The function of such a service is to prevent outsiders from peeking into the
courtyard and thus interfering with the residents’ privacy (hezek r’iyah).
Obviously, only those who actually reside in the courtyard benefit from this
service. A non-resident owner is therefore exempt from paying for this facility.
On the other hand, a lockable gate is required to keep thieves out. Potentially,
they could steal property and cause damage to the houses situated in the
courtyard. Since it is in the interest of anyone owning property in the
courtyard that it should be adequately protected, the very fact of owning a
house is enough to obligate the owner to pay for this facility.

The members of a small community bought ten seats in the
synagogue of a larger neighbouring community since they did not have their own
house of prayer. They obviously paid their membership dues in full, just as
other congregants. A number of years ago, they stopped coming to this synagogue,
even though they are still officially members. They therefore asked Rav Shmuel
Landau (Shivas Tzion 107) whether they are still obligated to pay membership
dues. He replied that since they no longer pray in this synagogue they have no
obligation to participate in the cost of lighting and heating, nor pay the wages
of the chazan (cantor) or the shamash (beadle). As they no longer derive benefit
from these services, there is no reason to pay for them. However, since they
have maintained their membership, they are partners in the synagogue and are
therefore liable for their share in its upkeep.

From these (and other) examples, the Emek Hamishpot (3:45)
derives a principle. Wherever there are partners in a property who do not
actually make use of the property since they are non-resident, etc. they are
exempt from participating in any costs which emanate from actual usage of the
facility. They would not have to pay for heating, lighting or cleaning, etc.
However, it is in their interest that the property be kept in a good state of
repair and be protected from damage.
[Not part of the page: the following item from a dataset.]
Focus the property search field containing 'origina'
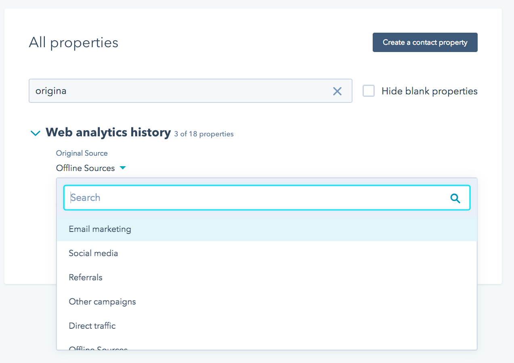The height and width of the screenshot is (363, 514). tap(178, 91)
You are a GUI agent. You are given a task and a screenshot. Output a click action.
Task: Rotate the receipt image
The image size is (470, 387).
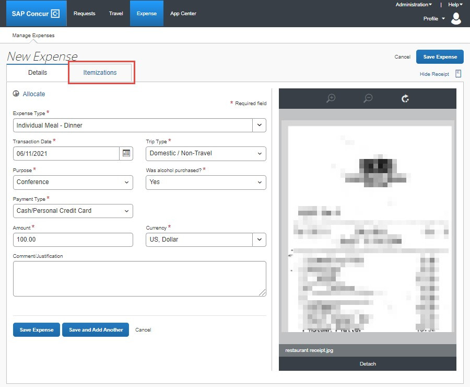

Accordingly, they would have to pay their
share of such expenses.

We can therefore conclude that both Yitzchok and Yiddel are
(partially) correct. Since Yitzchok does not yet reside in the building, he does
not benefit from the elevator, lighting and cleaning. He does not have to pay
for the electricity consumed by their use. But since he is a partner in the
building, he must pay his share in its upkeep. This would include tarring the
roof, sealing and painting the external walls, elevator insurance and
maintenance, etc. Since these services are required in order to keep the jointly
owned building in good shape, all partners must pay their share.